CHAPTER I. FRANK AND HIS FRIENDS

CHAPTER II. THE LAKE LILY ATHLETIC CLUB

CHAPTER III. SHOOTING AT THE DISK OF GOLD

CHAPTER IV. BRUCE BROWNING’S ADVENTURE

CHAPTER V. HAMMOND’S PLOT

CHAPTER VI. NELL RETURNS A KINDNESS

CHAPTER VII. BY THE WATERS OF LAKE LILY

CHAPTER VIII. A FAIR GUIDE

CHAPTER IX. THE VALIANT DUTCH BOY

CHAPTER X. NELL’S LETTER

CHAPTER XI. A TRAITOR AND A SPY

CHAPTER XII. HARLOW’S DISCOMFITURE

CHAPTER XIII. AGAINST ODDS

CHAPTER XIX. FRANK AND ELSIE

CHAPTER XX. A BOXING MATCH

CHAPTER XVI. THE CLUB MEETING

CHAPTER XVII. THE EIGHT-OAR SHELL

CHAPTER XVIII. THE RACE

CHAPTER XIX. A RESCUE ON THE ROAD

CHAPTER XX. AT SPRINGBROOK FARM

CHAPTER XXI. TWO ENCOUNTERS

CHAPTER XXII. HANS USES THE HOSE

CHAPTER XXIII. CHOICE OF PONIES

CHAPTER XXIV. THE FIRST GO

CHAPTER XXV. THE END OF THE GAME

CHAPTER XXVI. BEFORE THE HUNT

CHAPTER XXVII. THE HUNT

CHAPTER XXVIII. A CHANGE OF SCENE

CHAPTER XXIX. FRANK MEETS DEFEAT

CHAPTER XXX. FRANK EXPRESSES HIS OPINION

CHAPTER XXXI. THE FIRST BLOW

CHAPTER XXXII. A SURPRISE PARTY

CHAPTER XXXIII. A GIRL’S REMORSE

CHAPTER XXXIV. A FIGHT AGAINST ODDS

CHAPTER XXXV. MERRIWELL’S CLOSE CALL

CHAPTER XXXVI. AN EXPLOSION COMING

CHAPTER XXXVII. THE LAST BLO. CONCLUSION

CHAPTER I. FRANK AND HIS FRIENDS

Ping! pang! crash!

Frank Merriwell, making a sharp turn in a narrow mountain path, felt his bicycle strike something which gave under his weight with a snapping, musical sound, and almost precipitated him over the handle bars of his machine.

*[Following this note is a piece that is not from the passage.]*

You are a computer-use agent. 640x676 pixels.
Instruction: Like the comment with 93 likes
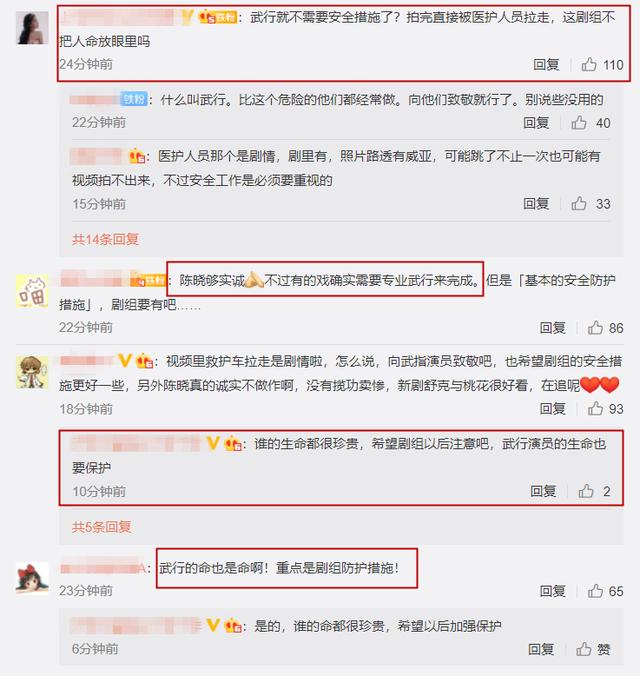tap(595, 408)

Bart Hodge, who was close behind, checked himself with difficulty, and sang out:

“What’s wrong, Frank?”

“Smashed a music box, I guess,” answered Frank, leaping down and coming back.

In single file behind Frank Merriwell and his chum, Bart Hodge, came the other members of the bicycle party–fat and lazy Bruce Browning; the gallant Virginian, Jack Diamond; merry-hearted Harry Rattleton; the Yankee youth, Ephraim Gallup; the Dutch boy, Hans Dunnerwust; the lad with Irish blood in his veins and a brogue to boot, Barney Mulloy, and Toots, the colored boy, who when at home worked around the Merriwell homestead.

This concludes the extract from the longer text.